Programming Praxis

J K Rowling

July 19, 2013

It has been widely reported recently, including articles in the New York Times and the London Sunday Times, that J K Rowling wrote a book under a pseudonym that was discovered by a forensic linguist. Time magazine explains how the discovery was made:

As one part of his work, Juola uses a program to pull out the hundred most frequent words across an author’s vocabulary. This step eliminates rare words, character names and plot points, leaving him with words like of and but, ranked by usage. Those words might seem inconsequential, but they leave an authorial fingerprint on any work.

“Propositions and articles and similar little function words are actually very individual,” Juola says. “It’s actually very, very hard to change them because they’re so subconscious.”

The Time article gives a link to the program Juola used, but that site gives very little information about how the program works.

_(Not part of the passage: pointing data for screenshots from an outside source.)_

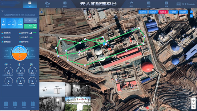The height and width of the screenshot is (111, 197).
Task: Open the blue list panel icon
Action: pyautogui.click(x=191, y=16)
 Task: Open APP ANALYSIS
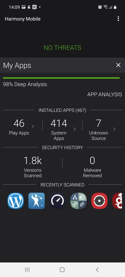104,94
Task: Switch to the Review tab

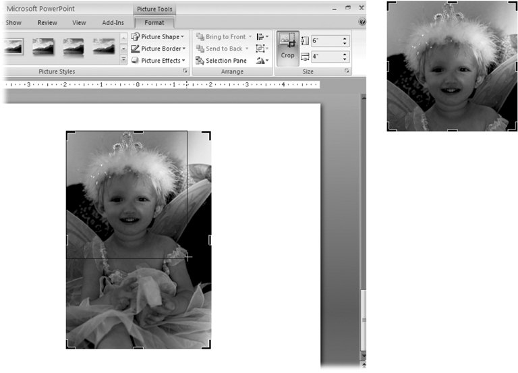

Your task is to write a program that compares the similarity of two texts to determine authorship; this task is purposely vague so you can make your own decisions about how to proceed. When you are finished, you are welcome to read or run a suggested solution or to post your own solution or discuss the exercise in the comments below.

Posted by programmingpraxis

Filed in Exercises

6 Comments »

Vampire Numbers

July 16, 2013

We have today a problem from recreational mathematics.

A vampire number is a number v = x × y such that x and y are not both divisible by 10 and the digits of v consist of the digits of x and the digits of y. The number of digits n in the vampire number must be even, and the number of digits in each of the two fangs x and y must be half the number of digits in v. For instance 1260 = 21 × 60 and 1395 = 15 × 93 are both vampire numbers.

Your task is to write a program that calculates the vampire numbers of n digits. When you are finished, you are welcome to read or run a suggested solution, or to post your own solution or discuss the exercise in the comments below.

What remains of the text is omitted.